Tributes flowed for Inverell based Senator John (Wacka) Williams who will retire from politics on June 30, after he delivered his last speech to the Senate last month.
In his Valedictory speech, in front of over 250 guests in the galleries, Senator Williams summarised some of his achievements in his almost 11 years as a Senator including personally funding a rural dental scholarship, and helping victims of dodgy financial planners, liquidators, franchisers and insurance companies.
For years he worked towards and ultimately achieved a Royal Commission into Misconduct in the Banking, Superannuation and Financial Services Industry. He commended those who had worked with him, including his Senate colleagues from both sides, staff, the media and members of the public who had brought cases of wrong-doing to his attention.

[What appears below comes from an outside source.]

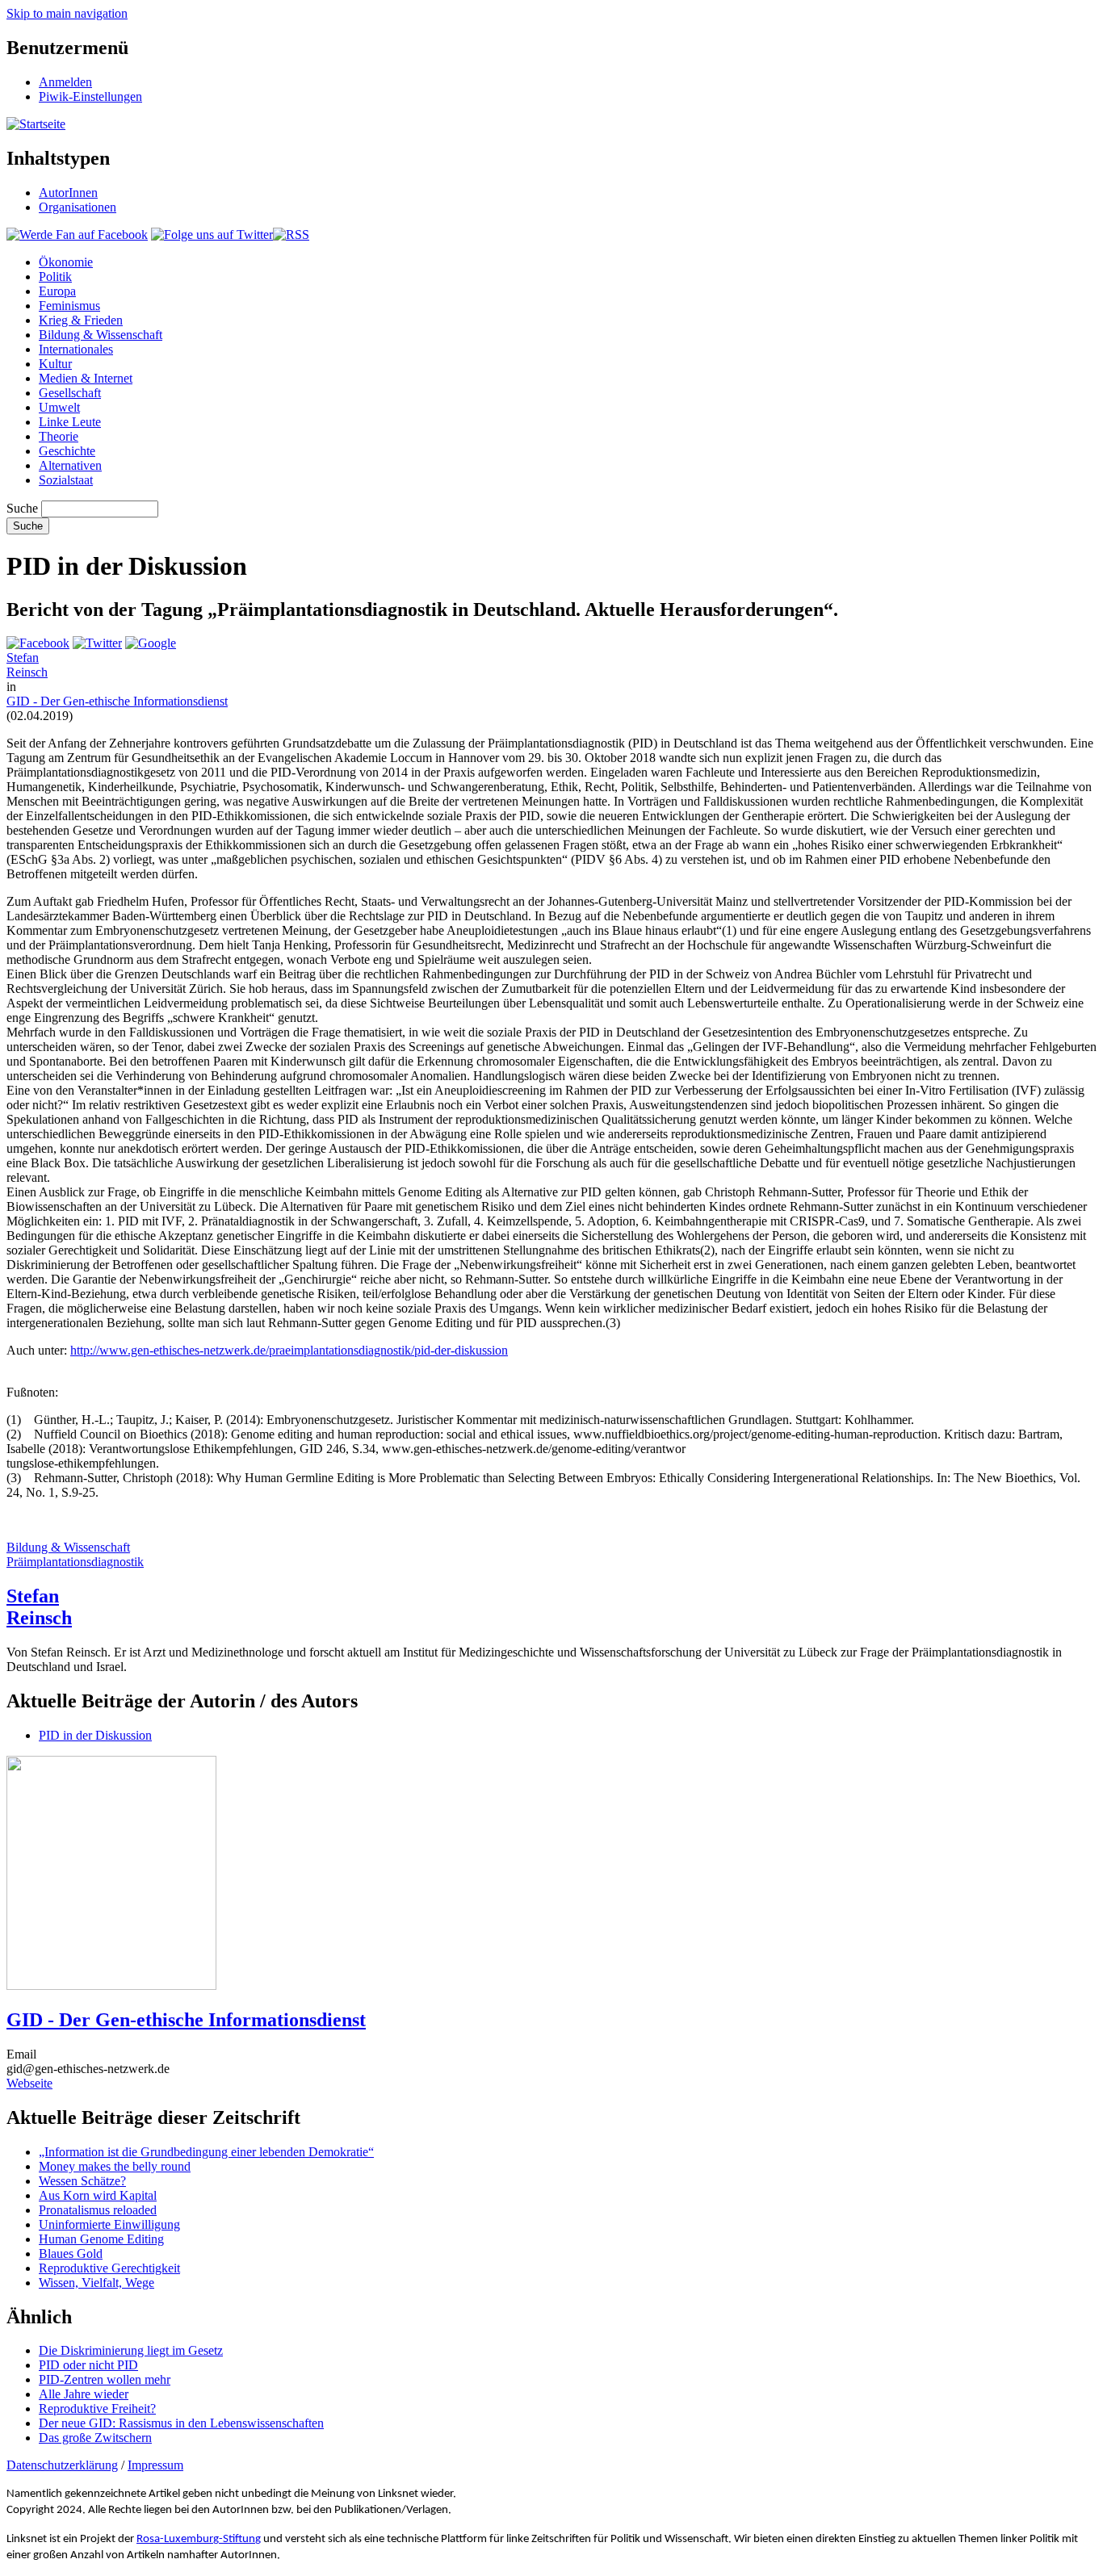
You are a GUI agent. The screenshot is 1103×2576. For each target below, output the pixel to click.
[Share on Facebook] (37, 643)
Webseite (29, 2083)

Senator Williams made the point that “the Senate works a lot better than the public think.” “When the public look at the TV, they see hand grenades being thrown around the chamber – a bitter atmosphere. It is not like that at all. We work closely together on our committee work and we have achieved so much,” he said.
After his speech, Senator Williams was congratulated heartily by most of the Senators, with more than a dozen of his colleagues from the Coalition, ALP, Greens and Pauline Hansen paying tribute to him.
Speaking at a function after the speech, Fairfax journalist, Adele Ferguson, spoke about working with Senator Williams since 2009. “I had been on the trail of a crooked liquidator Stuart Ariff and called Wacka for comment. By the end of the call I was blown away by his directness and honesty.“When Wacka was approached by CBA whistle-blower Jeff Morris back in 2013 with a story of forgery and fraud and a cover up, he immediately called me. “It was a story that changed all our lives,” she said. “Over the years, Wacka and I were in constant contact as the banking sector, life insurance, franchise sector and the Insolvency industry were put under the spotlight.
“Years before it was popular Wacka pushed for a royal commission. It was a cause that made him extremely unpopular in some quarters but that didn’t stop him from fighting for what he believed.
“Wacka, you are in inspiration to us all. In a world of compromise and self interest you put others first, sometimes at a great personal cost to yourself. “But, you have been vindicated. You are one of the best politicians this country has ever had. Your impact on the national stage has been profound. Our democracy will be the poorer without you in parliament, standing up for the battler, without fear or favour,” she said.